BEIRUT - A Syrian attorney general has appeared on video declaring his resignation to protest President Bashar Assad's crackdown on a 5-month-old uprising, saying security forces killed hundreds of people in the restive city of Hama and arrested thousands of "peaceful protesters."

The video of Adnan Bakkour, attorney general for the central Hama province, appeared to show a high-ranking defection from the embattled regime. The state-run news agency said Thursday that "terrorists" had kidnapped Bakkour and forced him to make the recording, although Bakkour denied that in a second video.

In the first video, Bakkour says security forces killed 72 prisoners on July 31 and another 420 people during a military siege on Hama, the main city in the province of the same name, in August. He said Interior Minister Mohammed Shaar directed the offensive and said Syrian officials instructed him to blame gangs and gunmen for the killings.

"I am resigning from my position in Assad's regime and his gang," Bakkour said in the first video, looking composed in a light suit and tie, and reading from a sheets of white paper. In the second video, Bakkour denied he had been kidnapped and said he would give more details when he fled Syria soon.

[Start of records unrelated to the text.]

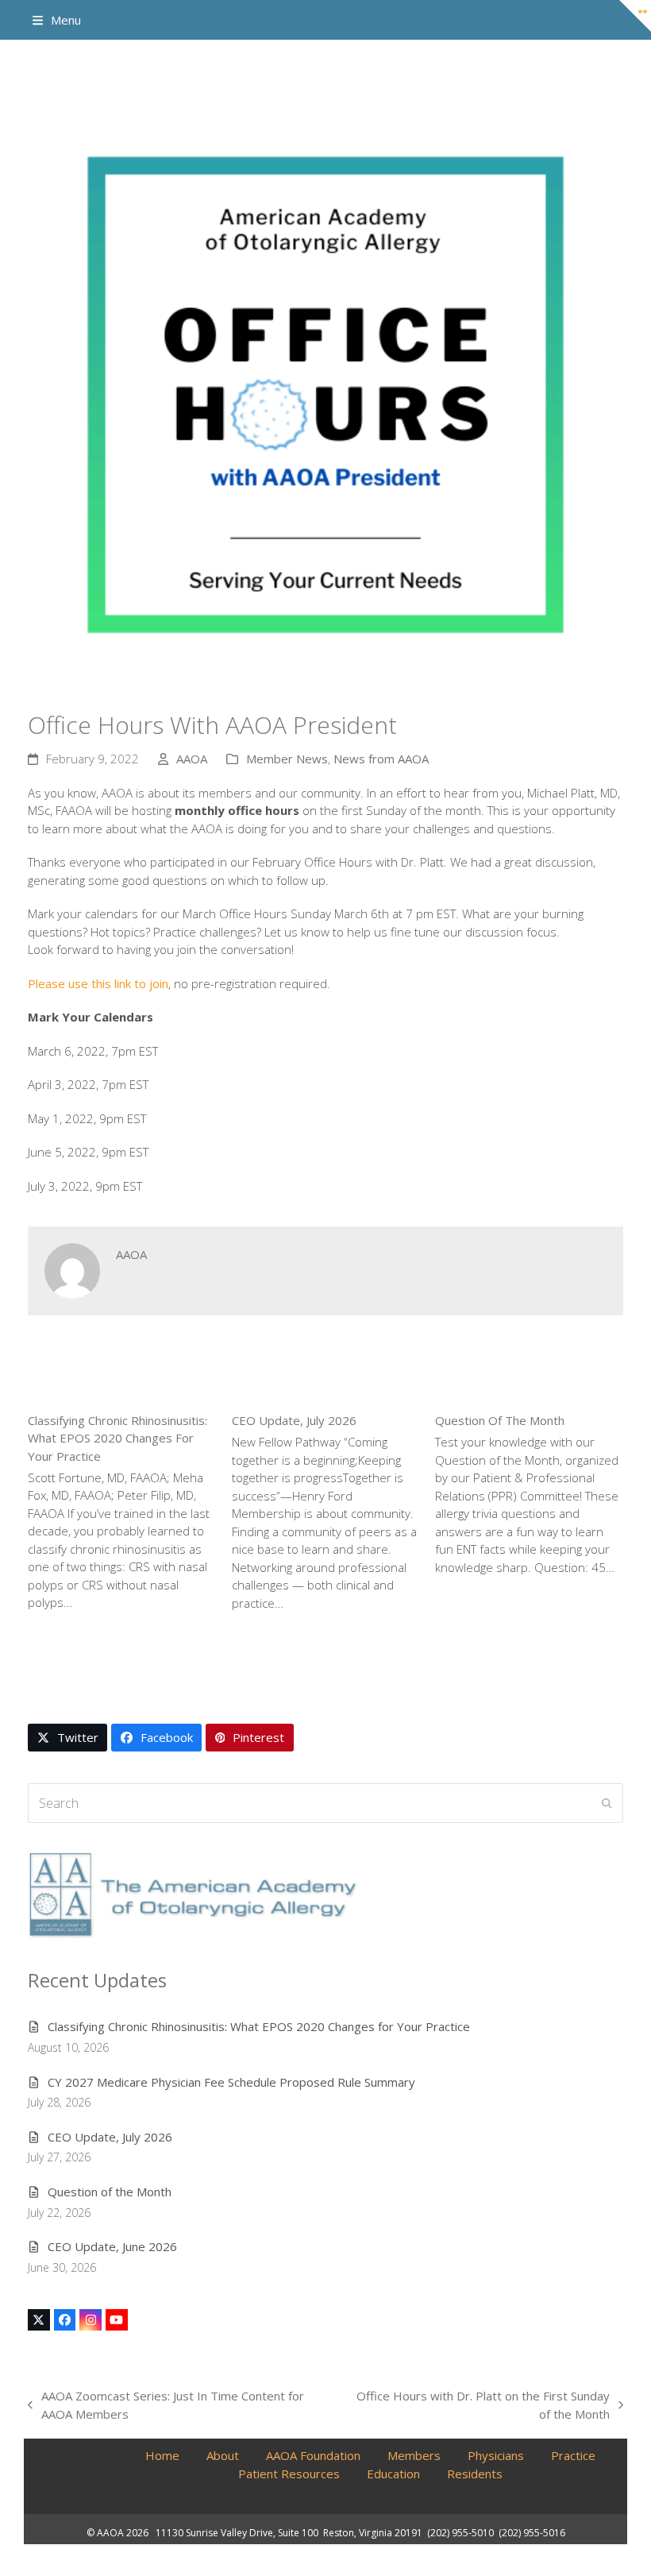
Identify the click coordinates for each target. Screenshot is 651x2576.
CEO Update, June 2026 (112, 2246)
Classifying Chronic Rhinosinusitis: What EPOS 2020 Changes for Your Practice (117, 1437)
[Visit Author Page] (72, 1269)
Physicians (496, 2455)
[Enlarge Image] (325, 395)
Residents (475, 2473)
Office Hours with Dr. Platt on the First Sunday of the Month (477, 2405)
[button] (57, 20)
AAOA (191, 759)
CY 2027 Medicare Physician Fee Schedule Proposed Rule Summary (231, 2082)
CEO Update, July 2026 (294, 1420)
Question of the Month (499, 1420)
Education (393, 2473)
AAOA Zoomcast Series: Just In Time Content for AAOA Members (166, 2405)
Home (162, 2455)
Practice (573, 2455)
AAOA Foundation (313, 2455)
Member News (287, 759)
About (222, 2455)
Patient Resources (289, 2473)
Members (414, 2455)
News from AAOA (381, 759)
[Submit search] (607, 1803)
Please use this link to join (98, 983)
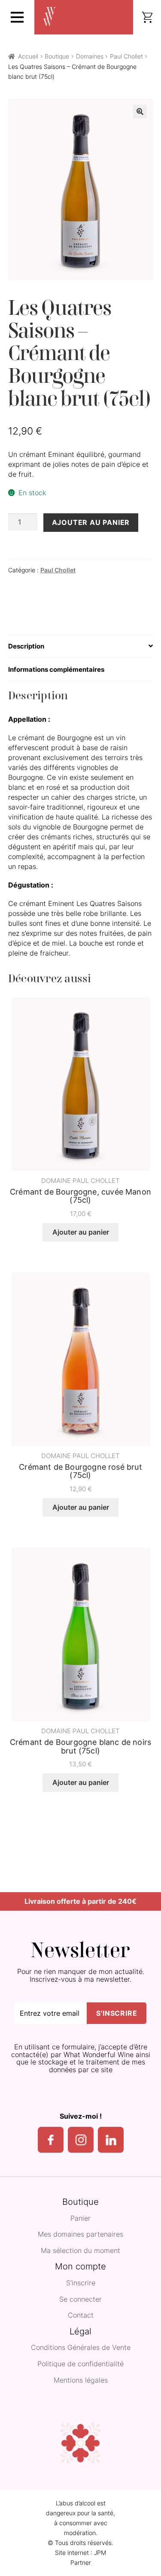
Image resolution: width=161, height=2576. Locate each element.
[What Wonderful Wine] (49, 17)
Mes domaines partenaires (80, 2234)
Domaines (89, 56)
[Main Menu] (17, 17)
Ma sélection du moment (80, 2251)
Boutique (57, 56)
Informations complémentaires (56, 669)
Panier (80, 2218)
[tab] (80, 646)
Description (26, 646)
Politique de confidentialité (80, 2364)
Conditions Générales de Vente (81, 2348)
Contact (81, 2315)
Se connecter (80, 2299)
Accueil (28, 56)
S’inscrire (80, 2283)
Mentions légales (81, 2380)
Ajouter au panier (91, 522)
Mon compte (80, 2267)
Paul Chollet (126, 56)
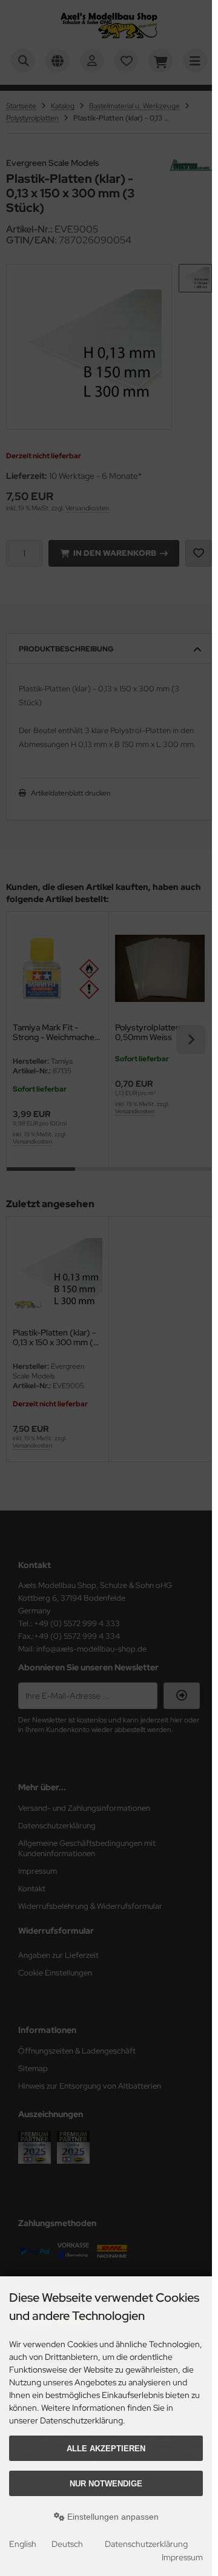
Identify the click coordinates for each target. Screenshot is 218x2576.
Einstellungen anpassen (112, 2517)
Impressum (182, 2557)
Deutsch (67, 2543)
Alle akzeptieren (106, 2448)
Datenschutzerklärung (146, 2543)
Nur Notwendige (106, 2483)
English (22, 2543)
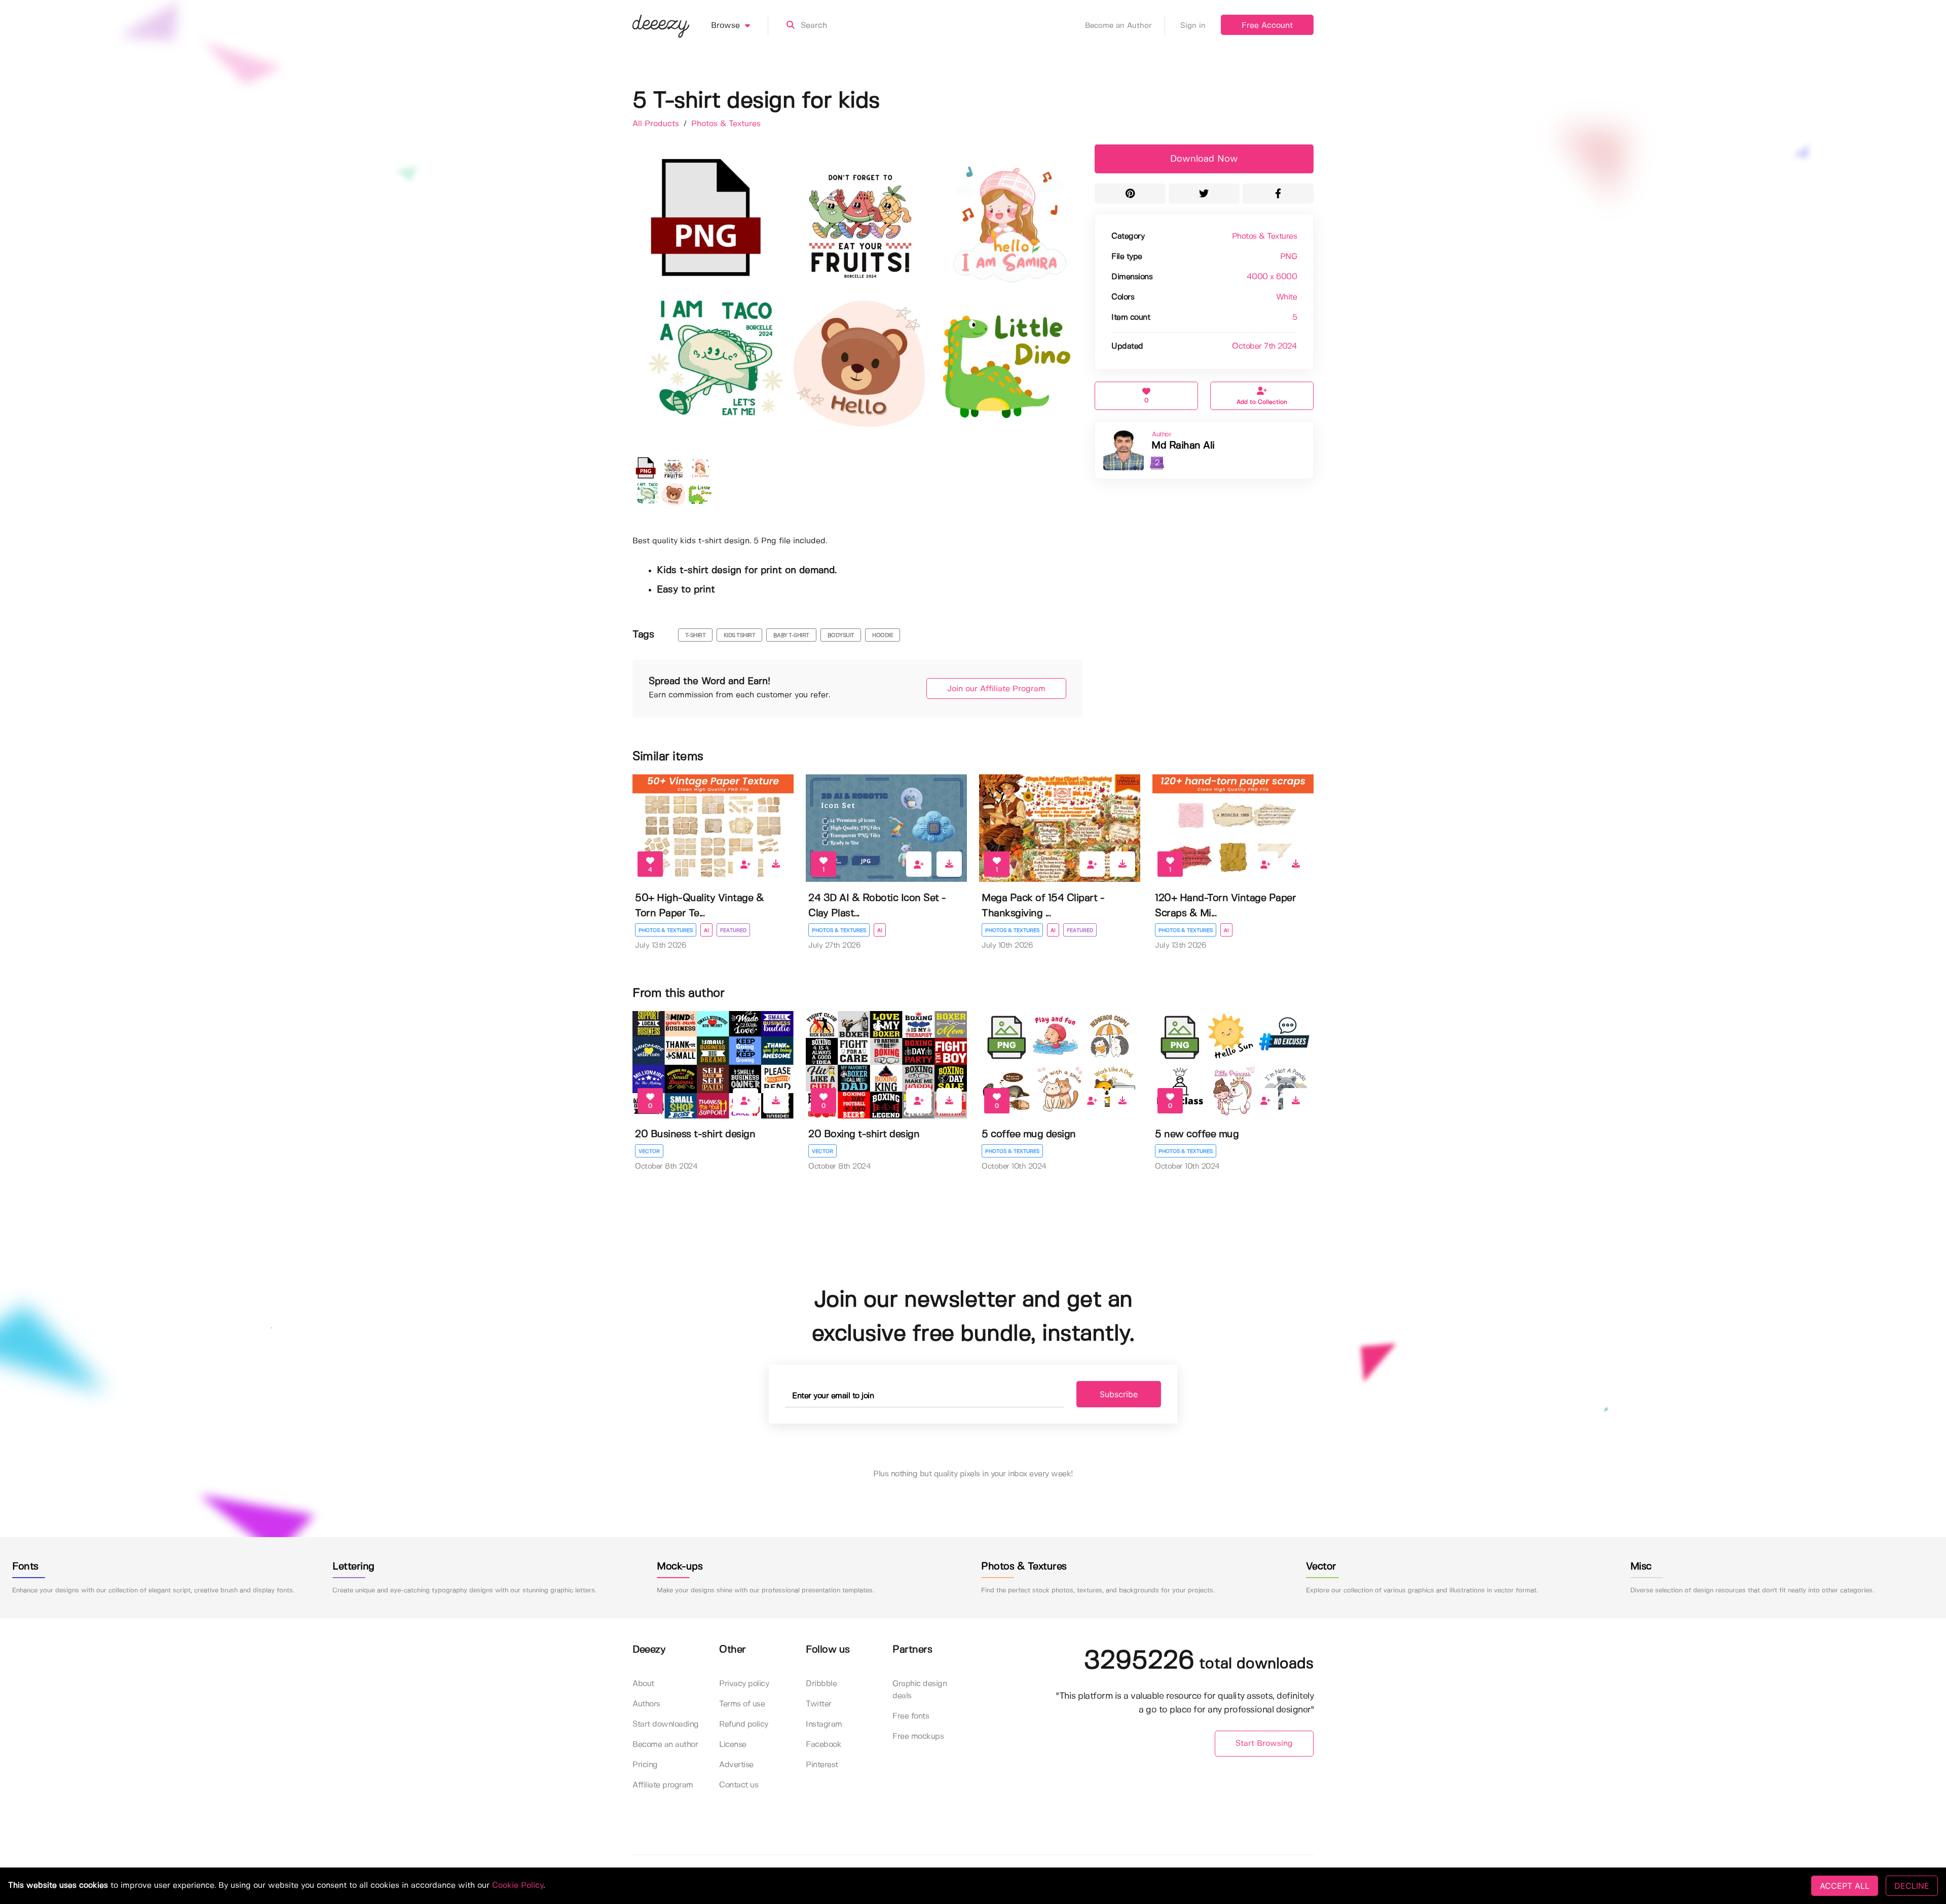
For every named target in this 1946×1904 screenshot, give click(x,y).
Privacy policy (744, 1684)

"I am under the protection of the rebels and the people," he said. Both videos were posted online late Wednesday as security forces raided homes and made arrests in Hama.

Hama, a city of 800,000 people about 210 kilometres north of the capital, Damascus, was the scene of a massacre by Assad's late father and predecessor.

In 1982, Hafez Assad ordered the military to quell a rebellion by Syrian members of the conservative Muslim Brotherhood movement. Hama was sealed off and bombs dropped from above smashed swaths of the city and killed between 10,000 and 25,000 people, rights groups say.

The real number may never be known. Then, as now, reporters were not allowed to reach the area.

The Associated Press could not verify the authenticity of the Bakkour videos. Syria has banned foreign journalists and restricted local coverage, making it difficult to independently confirm events on the ground.

The United Nations estimates that 2,200 people have been killed in the crackdown on protests that erupted in mid-March. Amnesty International said this week that it believes at least 88 people, 10 of them children, have died in detention in Syria during the past five months.

The crackdown has led to international criticism and sanctions. French President Nicolas Sarkozy said Wednesday that Assad has "done the irreparable." France and its allies want the UN Security Council to impose an arms embargo and other sanctions on the Syrian regime and its supporters, but ally Russia is reluctant to go so far.

The unrest in Syria shows no sign of abating. Protesters pour into the streets every week, despite the near certainty of meeting a barrage of shells and sniper fire. But the regime is in no imminent danger of collapse, setting the stage for what could be a drawn-out and bloody stalemate.